Their home flooding – that whole sequence was so masterful. Well directed, well edited, and you felt the devastation that all these poor families felt as everything they owned was destroyed by an unavoidable act of nature.

This previous event was the catalyst to the father’s actions during the climax.

Back to my main point – the ending.

Choi (the son) narrates as he goes back to the house years later, successfully and the father, hiding out in the cellar, is now able to come out freely.

That ends up being Choi’s dream. Knowing that we don’t live in a black/white world. Knowing that, you can work as hard as possible, and still be poor. Simultaneously it makes since for Choi to envision this potential future after his own violent head injuries.
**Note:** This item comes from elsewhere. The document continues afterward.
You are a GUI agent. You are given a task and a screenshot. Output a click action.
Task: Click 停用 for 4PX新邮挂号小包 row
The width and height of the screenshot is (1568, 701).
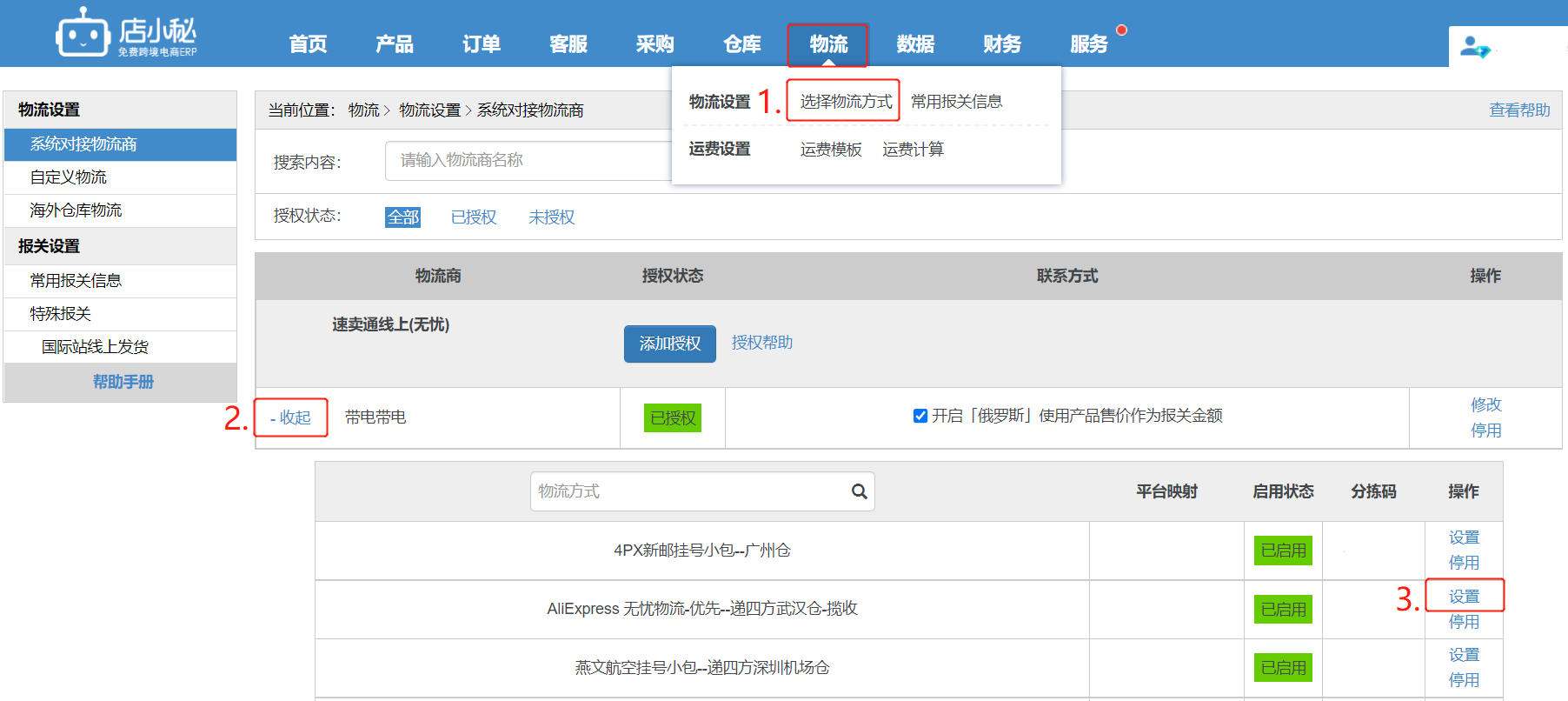[x=1464, y=563]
Why Parasite works so well is because there are no loose ends to the story. The message is loud and clear and poignant for so many struggling people out there. Just because you’re poor doesn’t mean you don’t work hard. Just because you’re rich doesn’t mean you’re a bad person.

In the end our governments function the way they do because so far – it’s the best they’ve done. But things are far from perfect, and for some people that means war, famine, disease, violence, and disaster.